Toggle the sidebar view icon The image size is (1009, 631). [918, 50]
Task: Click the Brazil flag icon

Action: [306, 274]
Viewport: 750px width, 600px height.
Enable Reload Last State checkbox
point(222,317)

== == ==

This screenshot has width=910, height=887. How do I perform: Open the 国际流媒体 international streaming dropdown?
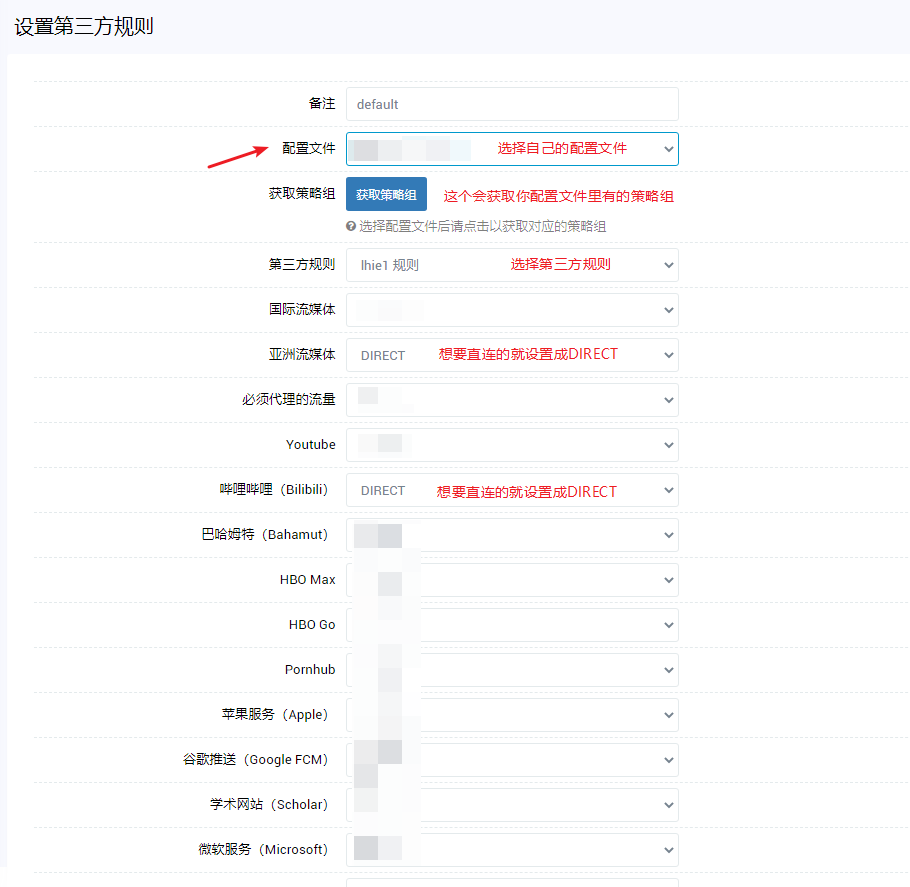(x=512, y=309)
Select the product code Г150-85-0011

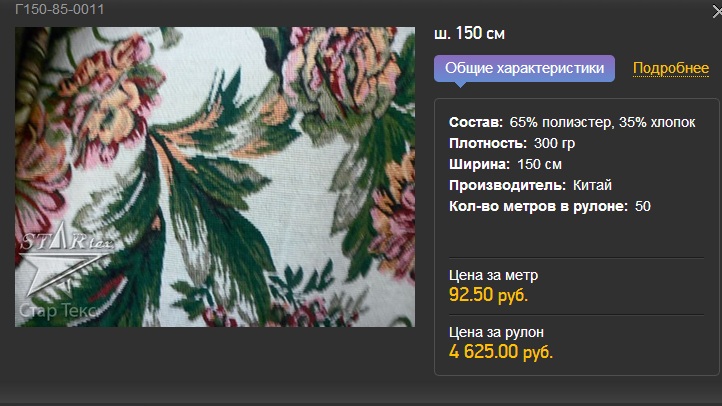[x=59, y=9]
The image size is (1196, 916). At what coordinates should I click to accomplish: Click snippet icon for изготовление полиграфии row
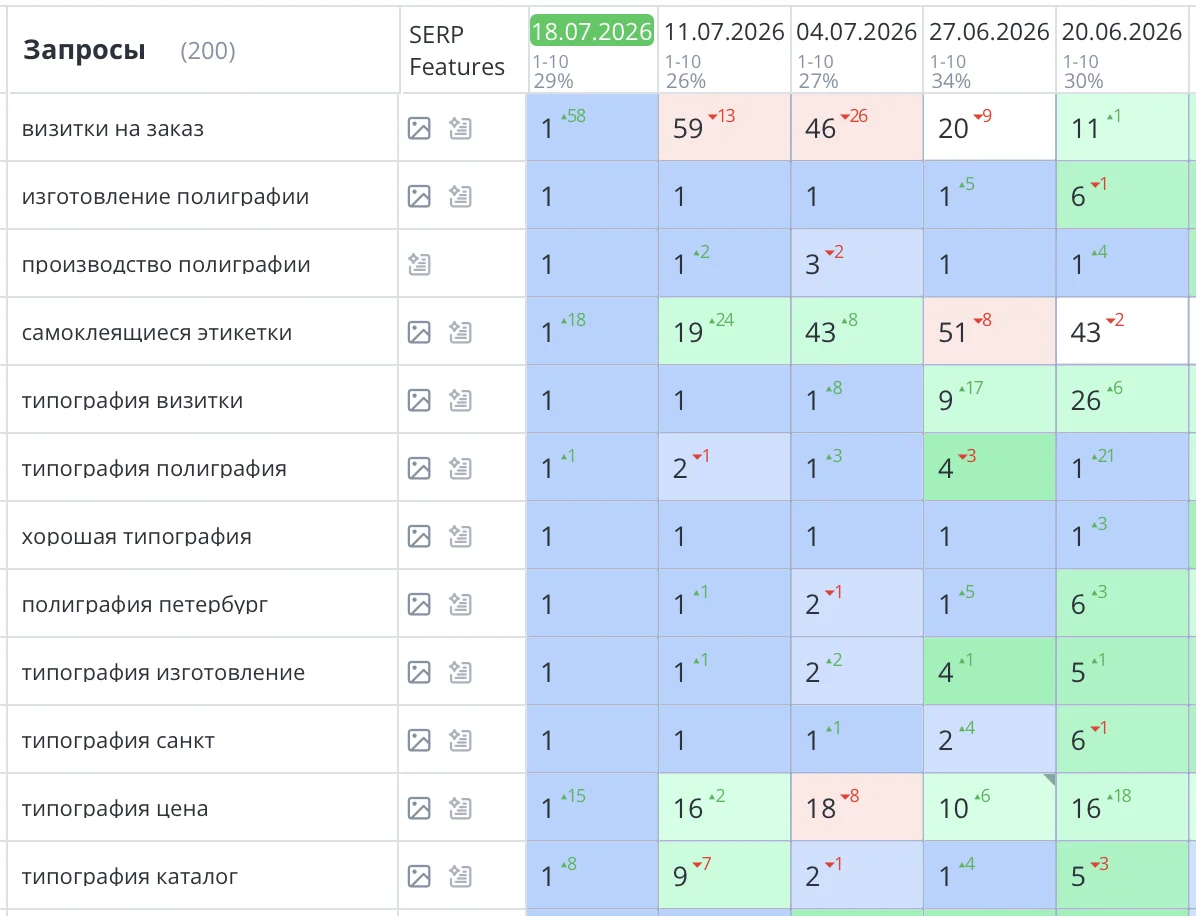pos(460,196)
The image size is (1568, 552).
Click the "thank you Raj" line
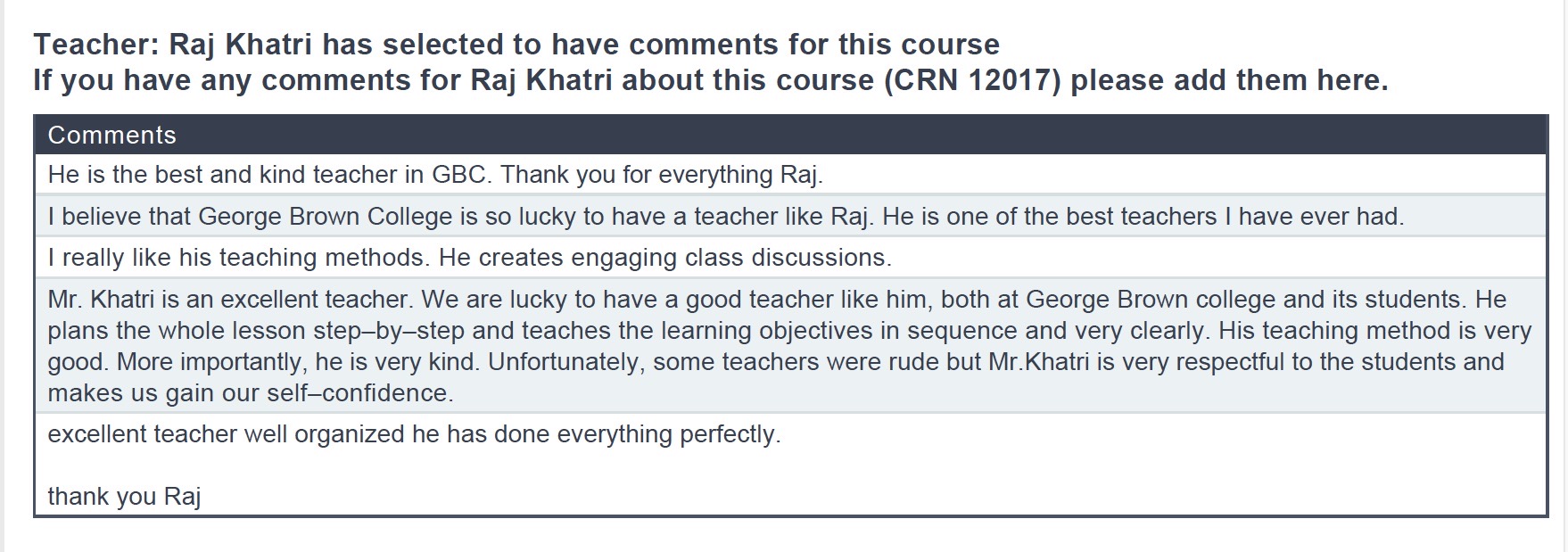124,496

== == ==

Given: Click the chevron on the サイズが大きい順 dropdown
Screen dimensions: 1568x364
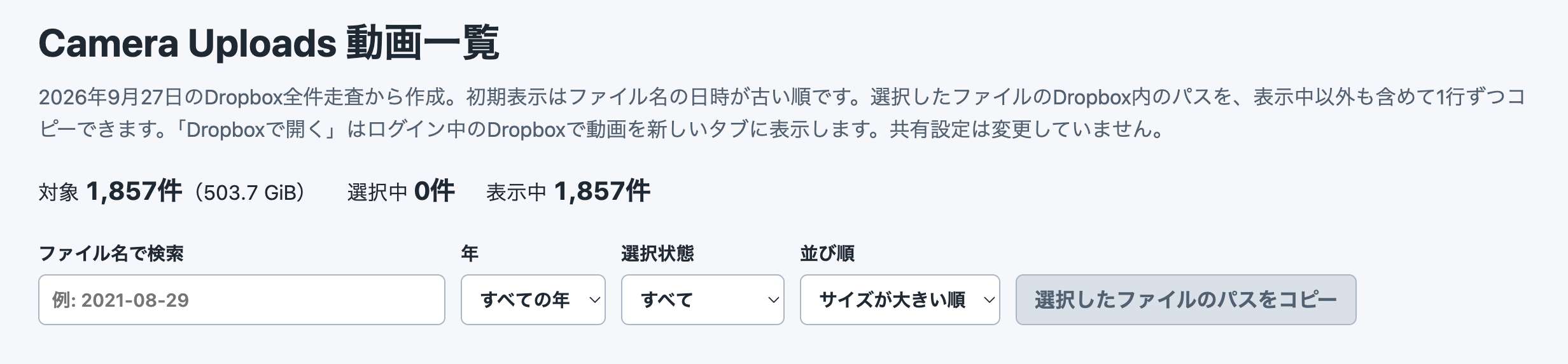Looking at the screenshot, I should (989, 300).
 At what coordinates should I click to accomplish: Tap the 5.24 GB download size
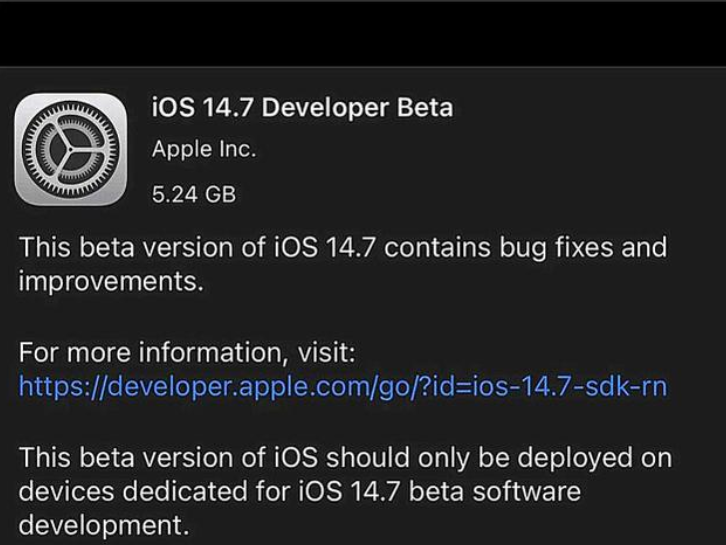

== == ==

» **Work to complete**:
Only the lines starting at the one with "Given: Click the" and ending at the one with "At what coordinates should I click to accomplish: Tap" should be printed, each exactly as it appears in the material above; the pictures are to be omitted.

» **Response for this exercise**:
Given: Click the chevron on the サイズが大きい順 dropdown
Screen dimensions: 1568x364
Looking at the screenshot, I should (989, 300).
 At what coordinates should I click to accomplish: Tap the 5.24 GB download size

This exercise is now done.